▶ **Task to carry out**
Transcribe the material starting with the line containing "Click the late deliveries alert icon" and going on through the line containing "Action: [13, 78]", with each line reproduced as is.

--- start Dataset content ---

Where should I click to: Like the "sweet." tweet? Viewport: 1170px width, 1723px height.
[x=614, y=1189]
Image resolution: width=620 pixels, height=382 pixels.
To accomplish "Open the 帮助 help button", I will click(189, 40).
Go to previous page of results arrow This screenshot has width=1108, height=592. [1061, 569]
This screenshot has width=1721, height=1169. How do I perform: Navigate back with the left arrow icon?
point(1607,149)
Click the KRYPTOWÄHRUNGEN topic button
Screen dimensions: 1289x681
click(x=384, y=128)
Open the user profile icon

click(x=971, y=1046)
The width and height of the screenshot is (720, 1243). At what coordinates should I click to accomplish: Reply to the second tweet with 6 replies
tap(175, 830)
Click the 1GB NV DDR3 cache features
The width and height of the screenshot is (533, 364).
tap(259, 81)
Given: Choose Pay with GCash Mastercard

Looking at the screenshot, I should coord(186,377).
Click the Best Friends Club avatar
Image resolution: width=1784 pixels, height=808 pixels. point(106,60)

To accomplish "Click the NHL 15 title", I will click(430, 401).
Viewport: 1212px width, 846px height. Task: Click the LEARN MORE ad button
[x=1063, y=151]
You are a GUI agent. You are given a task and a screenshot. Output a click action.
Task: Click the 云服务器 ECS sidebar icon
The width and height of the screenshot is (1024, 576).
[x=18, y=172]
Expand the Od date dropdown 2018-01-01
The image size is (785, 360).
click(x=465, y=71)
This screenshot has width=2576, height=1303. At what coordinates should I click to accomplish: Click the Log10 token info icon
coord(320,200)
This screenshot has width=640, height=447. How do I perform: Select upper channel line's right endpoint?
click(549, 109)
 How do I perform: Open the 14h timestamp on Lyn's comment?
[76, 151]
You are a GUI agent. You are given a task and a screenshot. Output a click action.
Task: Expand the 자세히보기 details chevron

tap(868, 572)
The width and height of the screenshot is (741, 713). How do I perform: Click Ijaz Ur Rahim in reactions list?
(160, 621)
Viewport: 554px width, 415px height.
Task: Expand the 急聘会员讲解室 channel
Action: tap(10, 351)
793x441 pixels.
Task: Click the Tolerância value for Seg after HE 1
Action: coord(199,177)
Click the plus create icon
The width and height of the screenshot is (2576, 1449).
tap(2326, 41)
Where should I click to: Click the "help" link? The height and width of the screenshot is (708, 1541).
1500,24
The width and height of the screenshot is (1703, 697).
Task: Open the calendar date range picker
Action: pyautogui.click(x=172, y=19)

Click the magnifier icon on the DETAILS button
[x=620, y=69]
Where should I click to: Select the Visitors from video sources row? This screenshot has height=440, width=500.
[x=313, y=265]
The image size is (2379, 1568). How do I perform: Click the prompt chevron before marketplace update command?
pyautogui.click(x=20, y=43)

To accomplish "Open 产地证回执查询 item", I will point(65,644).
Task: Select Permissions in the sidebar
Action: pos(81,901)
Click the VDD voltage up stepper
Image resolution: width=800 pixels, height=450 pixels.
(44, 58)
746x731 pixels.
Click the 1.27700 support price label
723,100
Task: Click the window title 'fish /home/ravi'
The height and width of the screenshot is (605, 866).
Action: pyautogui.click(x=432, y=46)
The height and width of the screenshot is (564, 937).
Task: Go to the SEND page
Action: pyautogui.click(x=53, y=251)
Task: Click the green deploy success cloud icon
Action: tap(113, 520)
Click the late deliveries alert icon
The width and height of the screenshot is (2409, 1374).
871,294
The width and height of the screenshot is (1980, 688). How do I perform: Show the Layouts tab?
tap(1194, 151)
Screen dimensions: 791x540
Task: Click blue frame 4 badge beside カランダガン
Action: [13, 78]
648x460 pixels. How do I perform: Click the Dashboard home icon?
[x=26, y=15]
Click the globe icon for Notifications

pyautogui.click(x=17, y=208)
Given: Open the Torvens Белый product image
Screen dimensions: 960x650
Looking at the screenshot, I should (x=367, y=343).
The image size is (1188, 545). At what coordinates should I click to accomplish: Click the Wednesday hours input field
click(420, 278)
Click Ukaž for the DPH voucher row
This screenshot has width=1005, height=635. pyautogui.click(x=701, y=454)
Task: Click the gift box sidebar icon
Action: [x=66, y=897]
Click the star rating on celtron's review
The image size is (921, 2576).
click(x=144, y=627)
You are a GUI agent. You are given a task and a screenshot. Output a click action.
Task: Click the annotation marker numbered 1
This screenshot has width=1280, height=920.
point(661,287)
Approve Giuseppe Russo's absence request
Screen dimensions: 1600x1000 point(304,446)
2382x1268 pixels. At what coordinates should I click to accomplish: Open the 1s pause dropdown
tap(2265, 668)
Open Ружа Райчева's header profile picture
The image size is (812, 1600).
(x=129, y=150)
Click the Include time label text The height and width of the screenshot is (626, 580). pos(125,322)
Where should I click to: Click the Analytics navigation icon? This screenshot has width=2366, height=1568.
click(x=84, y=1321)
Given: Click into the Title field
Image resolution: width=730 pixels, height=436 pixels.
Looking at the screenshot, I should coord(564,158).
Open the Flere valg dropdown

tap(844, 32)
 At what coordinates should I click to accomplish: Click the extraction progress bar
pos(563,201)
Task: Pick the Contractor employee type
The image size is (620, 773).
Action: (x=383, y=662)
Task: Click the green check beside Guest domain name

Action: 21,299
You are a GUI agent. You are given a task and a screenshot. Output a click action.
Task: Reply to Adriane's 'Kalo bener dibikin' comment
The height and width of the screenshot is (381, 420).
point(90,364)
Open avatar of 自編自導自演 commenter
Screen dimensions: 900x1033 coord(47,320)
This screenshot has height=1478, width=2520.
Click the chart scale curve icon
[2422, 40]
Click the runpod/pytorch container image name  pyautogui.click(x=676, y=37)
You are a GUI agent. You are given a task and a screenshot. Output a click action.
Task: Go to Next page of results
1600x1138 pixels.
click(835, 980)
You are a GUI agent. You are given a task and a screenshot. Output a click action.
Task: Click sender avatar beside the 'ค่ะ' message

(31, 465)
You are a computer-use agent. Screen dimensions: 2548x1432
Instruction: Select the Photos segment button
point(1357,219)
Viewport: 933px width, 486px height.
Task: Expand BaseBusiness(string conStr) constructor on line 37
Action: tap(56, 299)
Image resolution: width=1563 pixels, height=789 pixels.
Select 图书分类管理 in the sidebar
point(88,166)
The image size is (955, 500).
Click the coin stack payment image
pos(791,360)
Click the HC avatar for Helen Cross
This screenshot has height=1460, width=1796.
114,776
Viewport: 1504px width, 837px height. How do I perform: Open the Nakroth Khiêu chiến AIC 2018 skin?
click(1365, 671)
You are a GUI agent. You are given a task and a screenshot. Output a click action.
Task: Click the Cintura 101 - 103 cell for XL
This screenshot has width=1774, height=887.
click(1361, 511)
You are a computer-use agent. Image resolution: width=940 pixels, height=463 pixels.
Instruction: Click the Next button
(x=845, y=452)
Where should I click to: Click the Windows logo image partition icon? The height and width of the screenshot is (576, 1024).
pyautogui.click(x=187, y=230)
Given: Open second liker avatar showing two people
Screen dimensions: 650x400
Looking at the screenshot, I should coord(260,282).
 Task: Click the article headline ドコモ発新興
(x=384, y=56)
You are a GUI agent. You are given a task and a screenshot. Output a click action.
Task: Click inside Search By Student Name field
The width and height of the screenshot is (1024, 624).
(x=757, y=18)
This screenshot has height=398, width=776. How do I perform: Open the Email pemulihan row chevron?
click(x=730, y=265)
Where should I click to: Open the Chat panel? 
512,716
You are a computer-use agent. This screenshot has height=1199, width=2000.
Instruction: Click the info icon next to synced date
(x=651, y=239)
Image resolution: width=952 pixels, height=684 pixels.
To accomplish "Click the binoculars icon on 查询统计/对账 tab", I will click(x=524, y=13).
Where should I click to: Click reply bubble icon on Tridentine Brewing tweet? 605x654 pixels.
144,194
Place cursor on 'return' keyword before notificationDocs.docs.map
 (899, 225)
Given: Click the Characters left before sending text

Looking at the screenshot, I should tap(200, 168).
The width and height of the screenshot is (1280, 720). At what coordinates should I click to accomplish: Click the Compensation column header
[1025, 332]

--- end Dataset content ---

▶ **Answer below**
Click the late deliveries alert icon
The width and height of the screenshot is (2409, 1374).
871,294
The width and height of the screenshot is (1980, 688). How do I perform: Show the Layouts tab?
tap(1194, 151)
Screen dimensions: 791x540
Task: Click blue frame 4 badge beside カランダガン
Action: [13, 78]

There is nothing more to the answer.